(Saved data entries)
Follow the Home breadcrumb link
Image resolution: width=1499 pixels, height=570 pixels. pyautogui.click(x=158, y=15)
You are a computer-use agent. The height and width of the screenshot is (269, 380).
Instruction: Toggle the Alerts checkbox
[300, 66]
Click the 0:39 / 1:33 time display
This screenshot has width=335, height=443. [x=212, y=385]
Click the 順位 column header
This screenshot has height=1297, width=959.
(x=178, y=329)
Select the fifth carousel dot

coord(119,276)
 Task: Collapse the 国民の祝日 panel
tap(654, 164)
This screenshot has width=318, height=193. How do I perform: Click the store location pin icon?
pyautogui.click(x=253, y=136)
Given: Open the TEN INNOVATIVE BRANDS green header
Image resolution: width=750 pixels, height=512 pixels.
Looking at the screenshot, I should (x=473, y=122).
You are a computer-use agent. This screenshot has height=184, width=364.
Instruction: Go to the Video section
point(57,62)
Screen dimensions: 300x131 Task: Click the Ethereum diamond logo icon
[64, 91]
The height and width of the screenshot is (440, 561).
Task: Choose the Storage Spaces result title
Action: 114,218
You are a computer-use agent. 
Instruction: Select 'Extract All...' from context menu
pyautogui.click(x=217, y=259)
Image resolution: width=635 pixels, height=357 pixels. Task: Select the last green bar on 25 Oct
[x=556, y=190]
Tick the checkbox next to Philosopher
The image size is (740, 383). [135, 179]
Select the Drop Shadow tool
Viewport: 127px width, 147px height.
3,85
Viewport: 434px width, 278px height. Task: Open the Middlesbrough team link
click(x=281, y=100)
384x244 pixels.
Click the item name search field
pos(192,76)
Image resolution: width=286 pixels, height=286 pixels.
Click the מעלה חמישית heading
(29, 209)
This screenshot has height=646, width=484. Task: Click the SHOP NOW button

*WHAT YOU SHOULD DO*.
Only one span is to be repeated: the line with "Instruction: Select 'Extract" through the final line of the entries above, word for word.

*EXERCISE SOLUTION*.
Instruction: Select 'Extract All...' from context menu
pyautogui.click(x=217, y=259)
Image resolution: width=635 pixels, height=357 pixels. Task: Select the last green bar on 25 Oct
[x=556, y=190]
Tick the checkbox next to Philosopher
The image size is (740, 383). [135, 179]
Select the Drop Shadow tool
Viewport: 127px width, 147px height.
3,85
Viewport: 434px width, 278px height. Task: Open the Middlesbrough team link
click(x=281, y=100)
384x244 pixels.
Click the item name search field
pos(192,76)
Image resolution: width=286 pixels, height=286 pixels.
Click the מעלה חמישית heading
(29, 209)
This screenshot has height=646, width=484. Task: Click the SHOP NOW button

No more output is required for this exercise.